Source text start

Is Looking Inward the Same as Naval Gazing?

Updated: Oct 31, 2021

Just recently, I went to a talk by Hugh Mackay on “community”. I was nodding my head as he talked about rampant consumerism and how it doesn’t make us happy. He talked also about the “merchants of happiness” and how the whole happiness industry has led us to believe that we have an entitlement to be happy - happy being a never wavering, smiling state - which is not just unrealistic but not even desirable, since it limits us to a narrow range of human emotions. And I was with him till there.


But then the discussion took a subtle turn. “Don’t look inward to find happiness.” We exist in relationship with others, and we are essentially social beings. At that point I was still nodding my head, though I was a little unsure about the idea that I wouldn’t find happiness by looking inward, having spent a lifetime practising yoga and finding that I had indeed found a peacefulness and contentment in life, by doing just that - looking inward. Hugh then seemed to say (and it’s possible I misunderstood) that concepts like self-realisation and self-actualisation were synonymous with naval gazing. Compassion, he said, was a much better skill to cultivate.

Source text end

## Required tasks
1/ Transcribe the part of the post on looking inward starting at "But then the" and ending at "skill to cultivate.".
2/ Pick up the post on looking inward after its last sentence and write the next part.
The listing is drawn from a separate, unrelated source.

Given data start

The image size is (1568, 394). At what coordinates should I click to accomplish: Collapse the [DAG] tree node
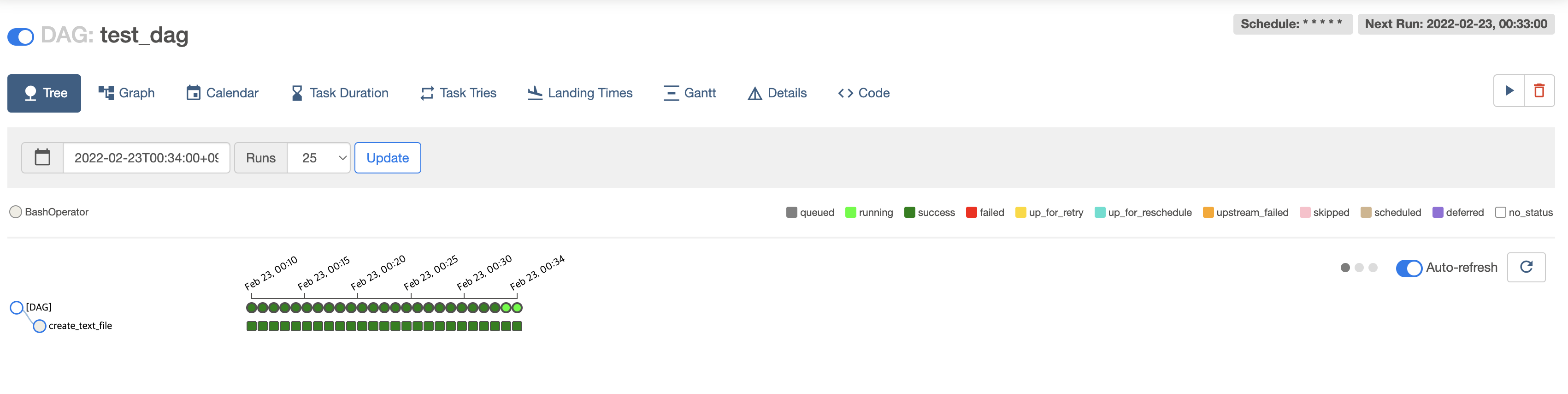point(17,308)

Given data end
Given data start

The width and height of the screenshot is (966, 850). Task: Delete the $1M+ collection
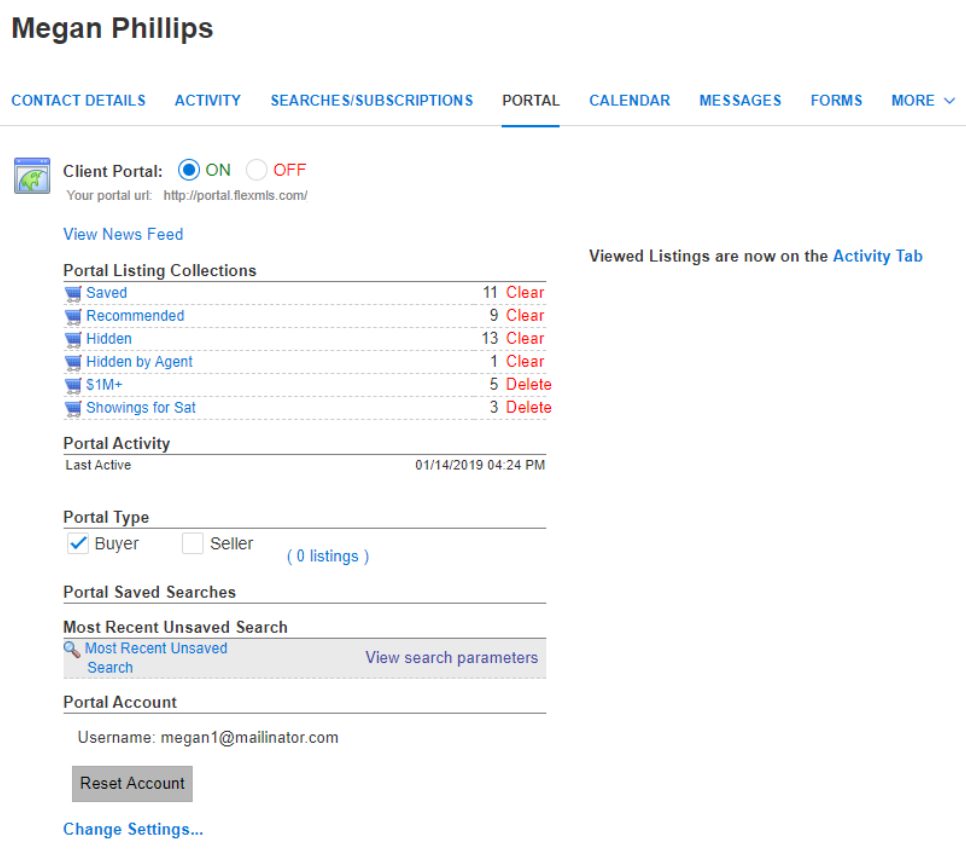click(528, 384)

Given data end

## Responses per task
1/
But then the discussion took a subtle turn. “Don’t look inward to find happiness.” We exist in relationship with others, and we are essentially social beings. At that point I was still nodding my head, though I was a little unsure about the idea that I wouldn’t find happiness by looking inward, having spent a lifetime practising yoga and finding that I had indeed found a peacefulness and contentment in life, by doing just that - looking inward. Hugh then seemed to say (and it’s possible I misunderstood) that concepts like self-realisation and self-actualisation were synonymous with naval gazing. Compassion, he said, was a much better skill to cultivate.

2/
And here I got my yoga hackles up. (If it’s possible to have yoga hackles.) I would say that in yoga, we look inward and inward and inward until we find the part of ourselves that is most basic, most fundamental. And it is from there that we can see that same “essence” in others. And this is the basis of compassion. The greeting “Namaste” acknowledges this. There are many ways to define “Namaste” but the one I like is simply “I recognise the essence within you”.


I’m mindful too, of the quote from BKS Iyengar that was used at the recent Adelaide Yoga Convention:

“It is through your body that you discover you are a spark of divinity”


So was Hugh Mackay advocating that I should ditch my yoga practice, get off the mat and out into the real world? Well no, not at all actually. He went on to say that that word “compassion” is often misunderstood. Rather than being an emotion, (like, for instance, loving or liking someone) compassion is a mental discipline. And here I found common ground with him again - in yoga we are developing that mental discipline. By gaining control of our own (first physical, then) mental and emotional state, we are then able to develop our skills of compassion.


Let’s let Hugh have the last word, from his book “Beyond Belief”:

“A spiritual experience is usually described as being mystical, transcendental, sublime or revelatory in some way. It is often associated with a feeling of great calm, peace and tranquility, a shedding of stress and anxiety. Such experiences appear to yield something more than heightened awareness of the self; they are typically associated with an intense awareness of the human story and our place in it.”

Isn't that just what we do in yoga?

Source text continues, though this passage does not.